- _WHAT YOU WILL DO_:
Among the entries below, copy only the span from the line containing "Viewport: 1024px width, 768px height." through the line containing "Viewport: 886px width, 900px height.". Do so exactly, and skip the pictures.

- _STORED DATA_:
--------------------
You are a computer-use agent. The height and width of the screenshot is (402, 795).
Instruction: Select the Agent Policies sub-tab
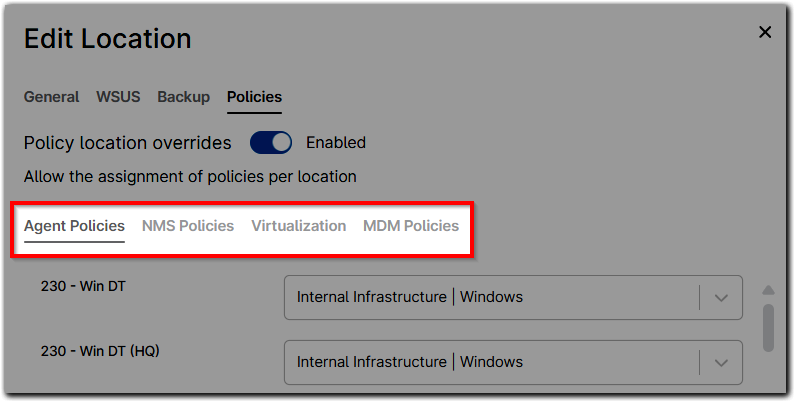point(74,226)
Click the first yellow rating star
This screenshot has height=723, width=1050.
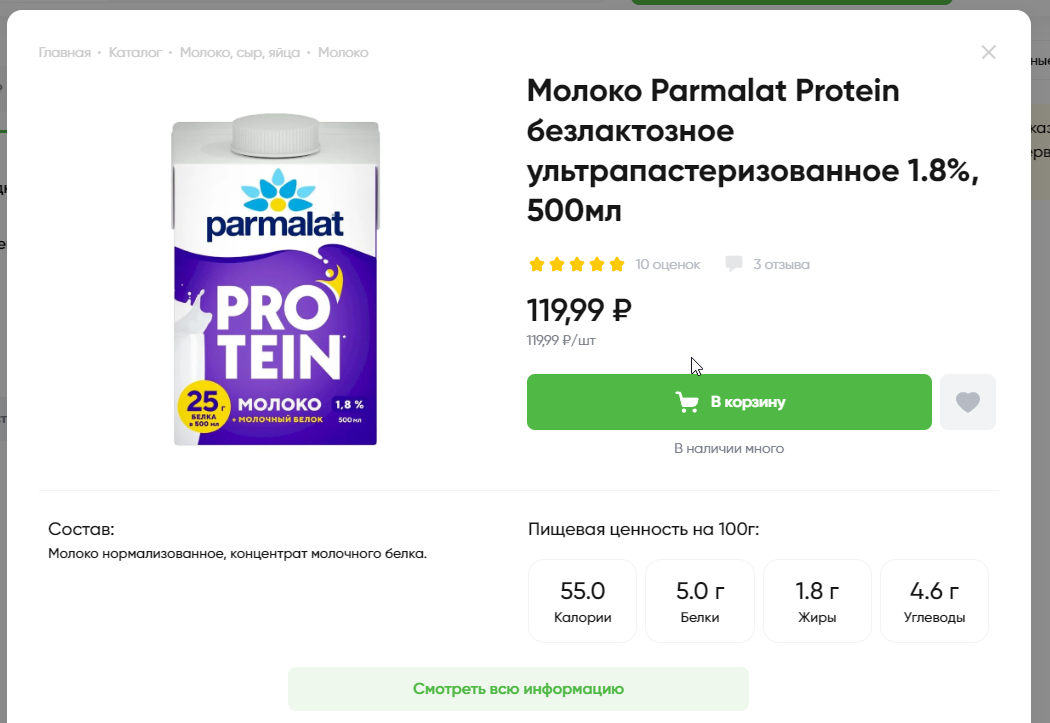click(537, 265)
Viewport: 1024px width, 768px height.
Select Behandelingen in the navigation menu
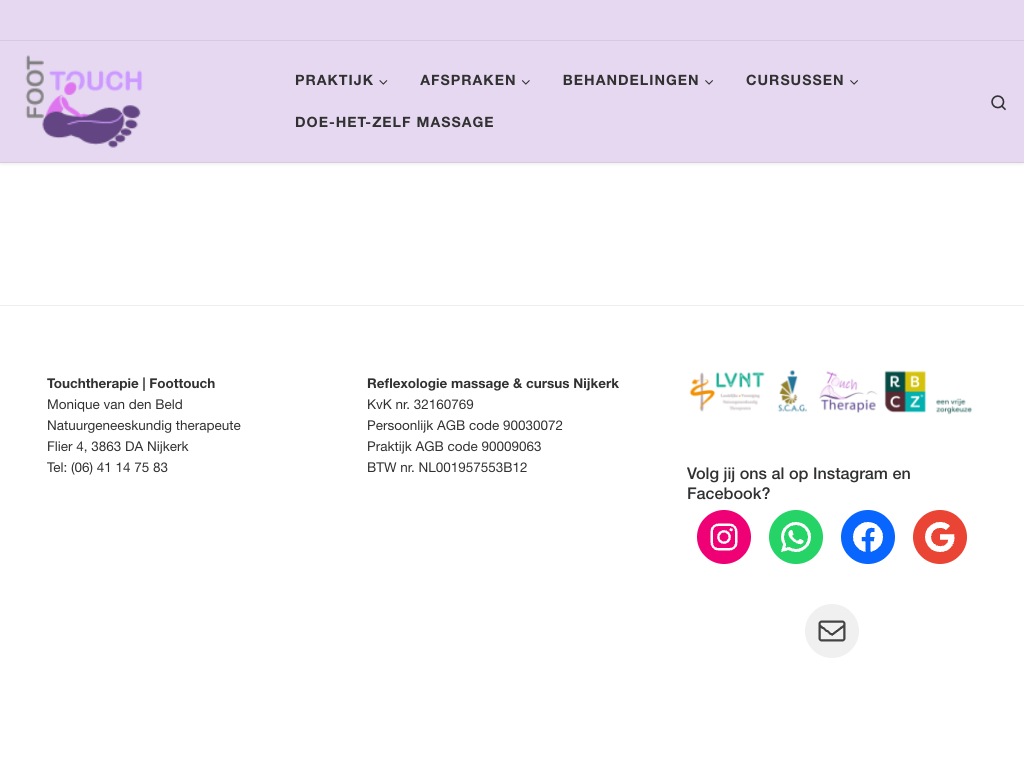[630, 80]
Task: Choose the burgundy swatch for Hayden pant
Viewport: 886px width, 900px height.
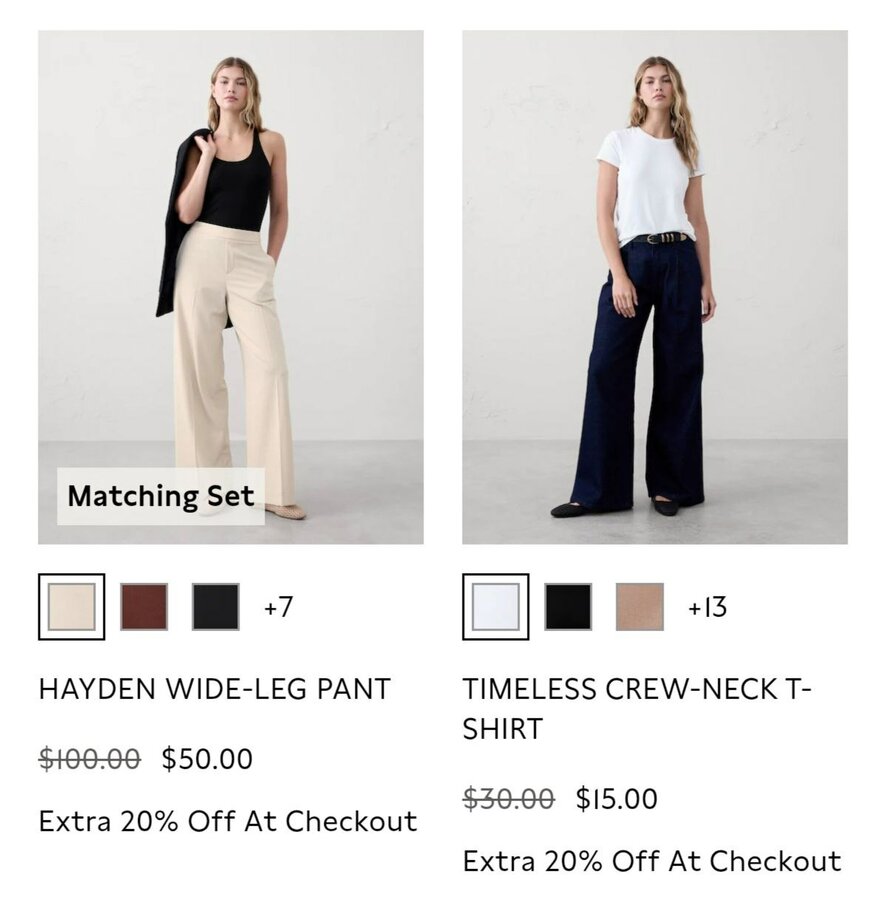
--------------------
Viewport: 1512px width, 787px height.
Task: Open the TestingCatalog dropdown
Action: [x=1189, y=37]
--------------------
- _ANSWER_:
Viewport: 1024px width, 768px height.
Select Behandelingen in the navigation menu
[630, 80]
Task: Choose the burgundy swatch for Hayden pant
Viewport: 886px width, 900px height.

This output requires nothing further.